Return the lines below word for word, beginning with the line that contains "You are a computer-use agent." and ending with the last line. Leave the pictures out of your answer.

▬▬▬▬▬▬▬▬▬▬

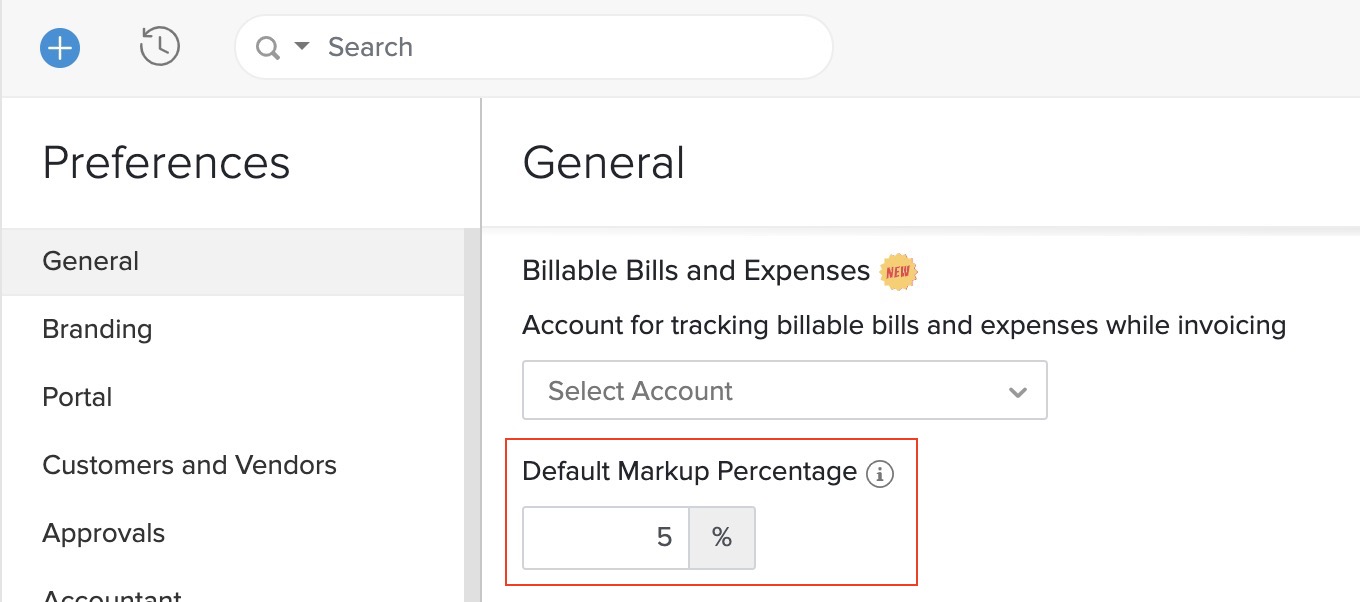The image size is (1360, 602).
Task: Open recent history with the clock icon
Action: coord(159,47)
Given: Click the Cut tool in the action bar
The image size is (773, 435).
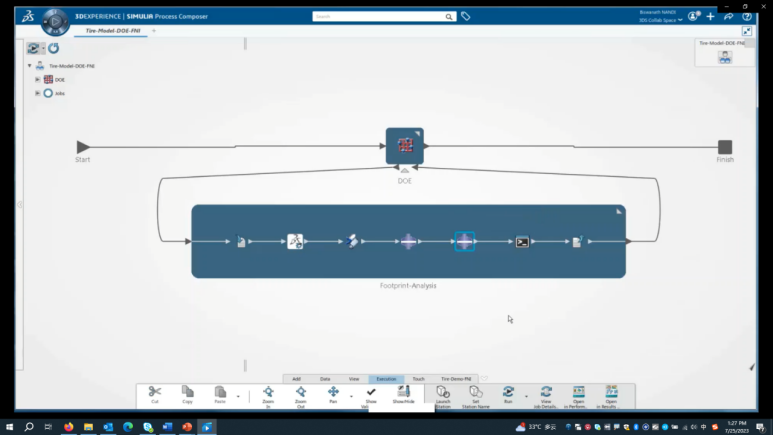Looking at the screenshot, I should [155, 393].
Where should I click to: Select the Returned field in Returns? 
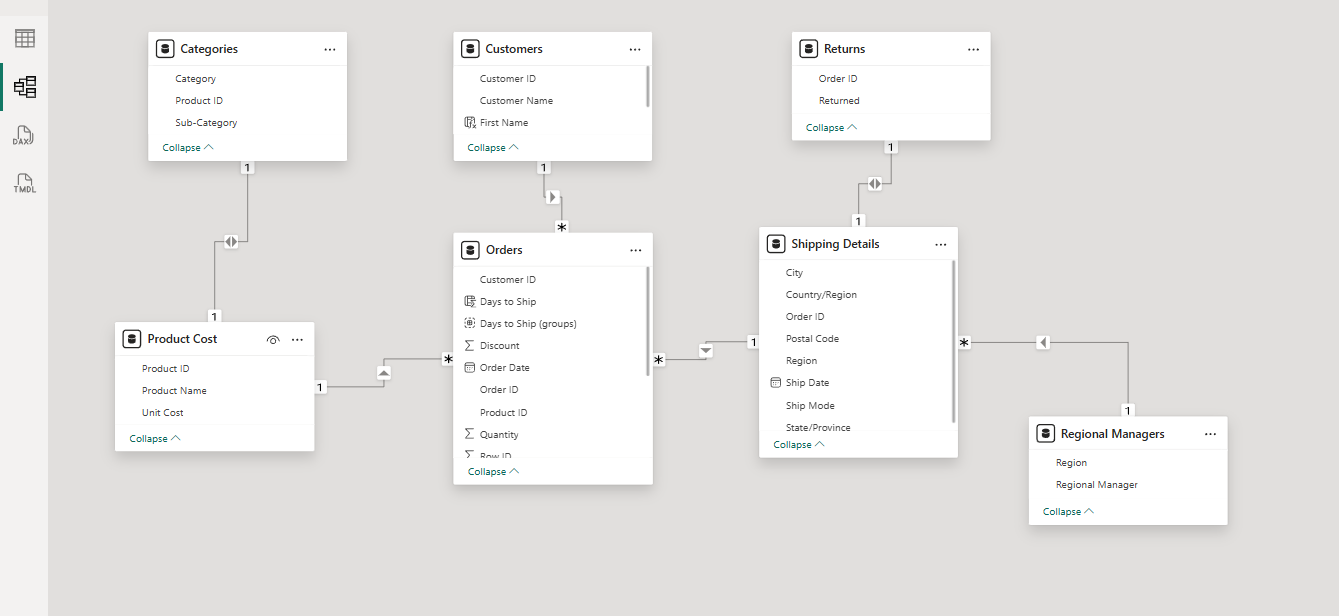(839, 101)

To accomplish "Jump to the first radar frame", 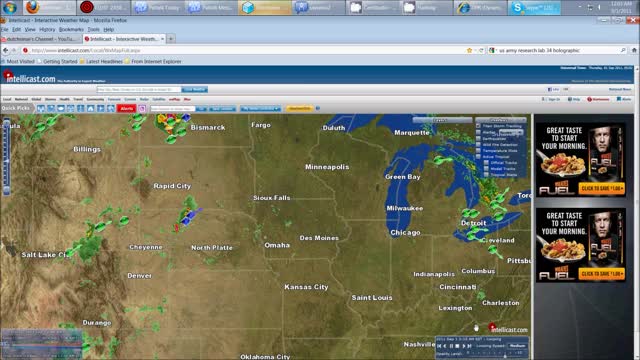I will click(439, 346).
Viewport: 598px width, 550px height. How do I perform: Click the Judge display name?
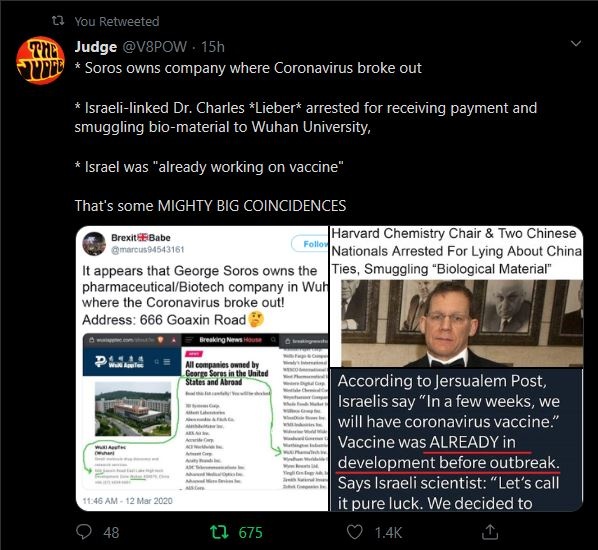pos(96,47)
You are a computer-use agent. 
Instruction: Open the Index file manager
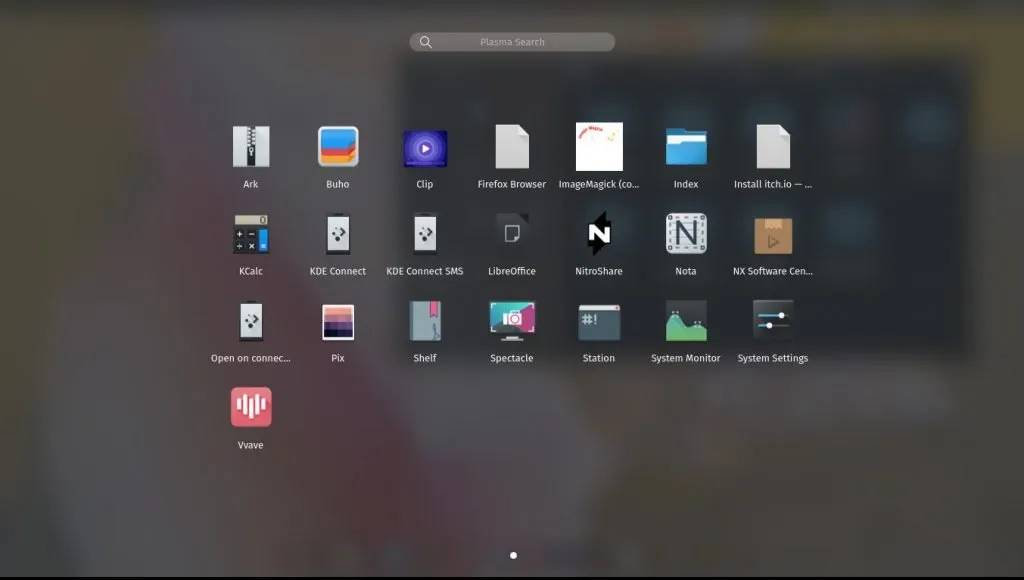click(x=685, y=148)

▬▬▬▬▬▬▬▬▬▬

• [Solution to this task]
You are a computer-use agent. 
Instruction: Open the Index file manager
click(x=685, y=148)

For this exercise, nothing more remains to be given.